* Directive:
Please copy every one of the entries below, line by line, without changing a single character.
****************
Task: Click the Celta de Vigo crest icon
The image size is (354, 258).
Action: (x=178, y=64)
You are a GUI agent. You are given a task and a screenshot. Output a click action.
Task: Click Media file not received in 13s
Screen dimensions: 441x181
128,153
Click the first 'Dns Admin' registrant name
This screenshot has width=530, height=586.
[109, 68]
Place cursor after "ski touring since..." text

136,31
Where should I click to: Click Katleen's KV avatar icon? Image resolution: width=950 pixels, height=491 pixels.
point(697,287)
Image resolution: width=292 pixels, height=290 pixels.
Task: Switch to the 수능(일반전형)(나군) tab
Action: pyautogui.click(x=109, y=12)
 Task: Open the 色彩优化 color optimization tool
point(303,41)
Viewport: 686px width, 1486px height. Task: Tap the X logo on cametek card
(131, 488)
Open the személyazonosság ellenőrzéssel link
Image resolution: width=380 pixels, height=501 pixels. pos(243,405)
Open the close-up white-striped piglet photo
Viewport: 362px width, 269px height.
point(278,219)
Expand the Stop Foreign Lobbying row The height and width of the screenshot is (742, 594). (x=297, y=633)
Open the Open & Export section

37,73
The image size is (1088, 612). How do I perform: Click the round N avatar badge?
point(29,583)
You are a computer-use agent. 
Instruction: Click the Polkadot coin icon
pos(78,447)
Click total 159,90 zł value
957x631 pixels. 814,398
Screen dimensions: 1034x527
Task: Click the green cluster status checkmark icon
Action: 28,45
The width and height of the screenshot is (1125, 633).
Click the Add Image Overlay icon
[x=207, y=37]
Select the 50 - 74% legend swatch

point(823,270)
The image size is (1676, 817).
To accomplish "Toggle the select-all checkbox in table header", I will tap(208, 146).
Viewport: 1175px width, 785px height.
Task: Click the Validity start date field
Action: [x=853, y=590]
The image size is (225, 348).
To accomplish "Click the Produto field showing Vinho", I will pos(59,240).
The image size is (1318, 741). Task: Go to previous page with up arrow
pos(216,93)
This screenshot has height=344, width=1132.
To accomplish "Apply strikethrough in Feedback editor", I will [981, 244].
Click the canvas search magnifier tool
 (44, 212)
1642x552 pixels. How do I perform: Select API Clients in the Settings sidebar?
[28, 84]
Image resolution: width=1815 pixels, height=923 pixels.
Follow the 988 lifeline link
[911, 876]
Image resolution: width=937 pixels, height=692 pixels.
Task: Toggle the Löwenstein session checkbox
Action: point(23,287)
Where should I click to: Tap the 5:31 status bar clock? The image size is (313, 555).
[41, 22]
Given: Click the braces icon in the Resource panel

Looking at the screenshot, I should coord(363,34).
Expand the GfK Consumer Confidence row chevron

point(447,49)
****************
* Solution for this task:
Task: Click the Celta de Vigo crest icon
The image size is (354, 258).
Action: (x=178, y=64)
You are a GUI agent. You are given a task and a screenshot. Output a click action.
Task: Click Media file not received in 13s
Screen dimensions: 441x181
128,153
Click the first 'Dns Admin' registrant name
This screenshot has width=530, height=586.
[109, 68]
Place cursor after "ski touring since..." text

136,31
Where should I click to: Click Katleen's KV avatar icon? Image resolution: width=950 pixels, height=491 pixels.
point(697,287)
Image resolution: width=292 pixels, height=290 pixels.
Task: Switch to the 수능(일반전형)(나군) tab
Action: pyautogui.click(x=109, y=12)
 Task: Open the 色彩优化 color optimization tool
point(303,41)
Viewport: 686px width, 1486px height. Task: Tap the X logo on cametek card
(131, 488)
Open the személyazonosság ellenőrzéssel link
Image resolution: width=380 pixels, height=501 pixels. pos(243,405)
Open the close-up white-striped piglet photo
Viewport: 362px width, 269px height.
point(278,219)
Expand the Stop Foreign Lobbying row The height and width of the screenshot is (742, 594). (x=297, y=633)
Open the Open & Export section

37,73
The image size is (1088, 612). How do I perform: Click the round N avatar badge?
point(29,583)
You are a computer-use agent. 
Instruction: Click the Polkadot coin icon
pos(78,447)
Click total 159,90 zł value
957x631 pixels. 814,398
Screen dimensions: 1034x527
Task: Click the green cluster status checkmark icon
Action: 28,45
The width and height of the screenshot is (1125, 633).
Click the Add Image Overlay icon
[x=207, y=37]
Select the 50 - 74% legend swatch

point(823,270)
The image size is (1676, 817).
To accomplish "Toggle the select-all checkbox in table header", I will tap(208, 146).
Viewport: 1175px width, 785px height.
Task: Click the Validity start date field
Action: [x=853, y=590]
The image size is (225, 348).
To accomplish "Click the Produto field showing Vinho", I will pos(59,240).
The image size is (1318, 741). Task: Go to previous page with up arrow
pos(216,93)
This screenshot has height=344, width=1132.
To accomplish "Apply strikethrough in Feedback editor", I will [981, 244].
Click the canvas search magnifier tool
 (44, 212)
1642x552 pixels. How do I perform: Select API Clients in the Settings sidebar?
[28, 84]
Image resolution: width=1815 pixels, height=923 pixels.
Follow the 988 lifeline link
[911, 876]
Image resolution: width=937 pixels, height=692 pixels.
Task: Toggle the Löwenstein session checkbox
Action: point(23,287)
Where should I click to: Tap the 5:31 status bar clock? The image size is (313, 555).
[41, 22]
Given: Click the braces icon in the Resource panel

Looking at the screenshot, I should coord(363,34).
Expand the GfK Consumer Confidence row chevron

point(447,49)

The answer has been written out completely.